Он вслух прочел письмо по-французски. Это был утвердительный ответ
одного константинопольского банкира, заключавшийся в трех фразах, - просто
согласие на деловое предложение.
- Благодарю вас, - воскликнул Саккар, по-видимому очень обрадованный.
И он попросил Сигизмунда написать эти несколько строк перевода на
оборотной стороне письма. Но тут молодой человек страшно закашлялся; он
зажал рот платком, чтобы не беспокоить брата, зная, что тот прибежит, как
только услышит кашель. Когда приступ прошел, он распахнул окно, задыхаясь,
стараясь вдохнуть свежего воздуха. Саккар, подойдя вслед за ним к окну,
взглянул на улицу и слегка вздрогнул:
- А, от вас видна биржа! Какая она отсюда забавная!
Он никогда не видел ее с птичьего полета, и в самом деле она показалась
ему странной: четыре широких ската ее отлогой крыши ощерились целым лесом
труб, острия громоотводов поднимались вверх, как гигантские копья,
угрожающие небу. И все здание казалось каменным кубом, изборожденным
правильными рядами колонн, кубом грязно-серого цвета, голым и безобразным,
с изорванным в лохмотья флагом посредине. Но особенно странными казались
ступени и колоннада, словно усыпанные черными муравьями, - настоящий
муравейник в переполохе, копошащийся в неустанном движении, которое
отсюда, с этой высоты, казалось бессмысленным и жалким.
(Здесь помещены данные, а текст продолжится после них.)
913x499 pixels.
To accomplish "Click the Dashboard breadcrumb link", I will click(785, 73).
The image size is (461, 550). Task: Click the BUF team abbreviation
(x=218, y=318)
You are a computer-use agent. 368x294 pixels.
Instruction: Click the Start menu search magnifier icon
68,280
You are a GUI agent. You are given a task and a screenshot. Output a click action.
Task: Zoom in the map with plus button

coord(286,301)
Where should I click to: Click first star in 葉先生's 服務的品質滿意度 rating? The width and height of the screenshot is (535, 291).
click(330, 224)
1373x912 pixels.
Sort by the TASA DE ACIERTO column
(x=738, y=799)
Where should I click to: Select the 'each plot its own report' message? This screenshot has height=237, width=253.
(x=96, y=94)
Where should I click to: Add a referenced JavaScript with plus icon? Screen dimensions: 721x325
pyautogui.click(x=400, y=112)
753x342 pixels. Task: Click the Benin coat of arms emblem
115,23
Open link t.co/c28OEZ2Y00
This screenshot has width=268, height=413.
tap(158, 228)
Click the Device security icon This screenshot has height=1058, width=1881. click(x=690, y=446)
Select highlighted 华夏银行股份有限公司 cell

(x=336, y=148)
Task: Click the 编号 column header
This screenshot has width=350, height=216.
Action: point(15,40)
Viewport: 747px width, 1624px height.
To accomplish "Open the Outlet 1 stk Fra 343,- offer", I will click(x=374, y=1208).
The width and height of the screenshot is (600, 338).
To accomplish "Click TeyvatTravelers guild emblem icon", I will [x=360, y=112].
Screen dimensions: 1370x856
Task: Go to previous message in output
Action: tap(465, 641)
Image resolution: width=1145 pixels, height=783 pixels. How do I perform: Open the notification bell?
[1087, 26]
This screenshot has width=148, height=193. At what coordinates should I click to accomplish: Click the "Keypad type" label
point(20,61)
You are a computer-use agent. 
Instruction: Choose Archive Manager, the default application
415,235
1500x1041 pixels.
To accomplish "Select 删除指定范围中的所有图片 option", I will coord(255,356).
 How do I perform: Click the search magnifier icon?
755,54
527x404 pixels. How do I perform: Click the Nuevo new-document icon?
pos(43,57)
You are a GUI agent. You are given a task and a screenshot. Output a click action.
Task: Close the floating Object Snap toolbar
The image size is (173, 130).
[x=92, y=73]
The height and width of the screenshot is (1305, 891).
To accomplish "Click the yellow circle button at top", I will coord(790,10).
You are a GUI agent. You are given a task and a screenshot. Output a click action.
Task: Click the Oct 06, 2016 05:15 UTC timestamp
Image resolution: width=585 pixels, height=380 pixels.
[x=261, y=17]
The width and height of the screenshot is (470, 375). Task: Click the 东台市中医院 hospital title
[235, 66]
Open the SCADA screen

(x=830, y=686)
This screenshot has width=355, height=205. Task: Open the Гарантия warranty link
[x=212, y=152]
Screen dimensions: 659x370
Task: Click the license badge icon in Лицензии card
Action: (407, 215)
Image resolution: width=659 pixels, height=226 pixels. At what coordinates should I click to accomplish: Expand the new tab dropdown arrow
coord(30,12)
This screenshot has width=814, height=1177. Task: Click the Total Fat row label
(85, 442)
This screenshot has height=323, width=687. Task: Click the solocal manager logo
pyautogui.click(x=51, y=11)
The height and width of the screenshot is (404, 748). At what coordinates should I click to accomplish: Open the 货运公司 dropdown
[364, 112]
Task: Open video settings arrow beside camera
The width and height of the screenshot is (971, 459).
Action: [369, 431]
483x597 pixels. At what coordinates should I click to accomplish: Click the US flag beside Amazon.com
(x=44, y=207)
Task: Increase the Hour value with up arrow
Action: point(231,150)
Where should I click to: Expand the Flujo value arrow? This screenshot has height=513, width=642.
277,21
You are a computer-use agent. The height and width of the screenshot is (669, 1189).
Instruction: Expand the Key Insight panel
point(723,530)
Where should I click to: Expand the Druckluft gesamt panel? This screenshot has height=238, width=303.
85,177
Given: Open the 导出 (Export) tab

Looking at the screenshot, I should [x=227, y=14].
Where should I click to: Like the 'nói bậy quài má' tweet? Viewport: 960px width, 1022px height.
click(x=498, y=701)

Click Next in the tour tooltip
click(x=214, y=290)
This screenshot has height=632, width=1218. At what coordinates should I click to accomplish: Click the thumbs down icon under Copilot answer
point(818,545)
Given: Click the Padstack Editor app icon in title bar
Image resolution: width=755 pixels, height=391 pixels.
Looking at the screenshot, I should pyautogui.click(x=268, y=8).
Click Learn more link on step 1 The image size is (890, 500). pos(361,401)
- Какими маленькими они кажутся отсюда, - продолжал Саккар. - Так бы и
захватил их всех в горсть.
Затем, зная убеждения своего собеседника, он прибавил, смеясь:
- Когда же вы сметете все это с лица земли?
Сигизмунд пожал плечами:
- А зачем? Вы уничтожите себя сами.
Мало-помалу он воодушевился; он заговорил о том, что волновало его
больше всего на свете. Потребность обращать других в новую веру заставляла
его при малейшем предлоге излагать свою систему.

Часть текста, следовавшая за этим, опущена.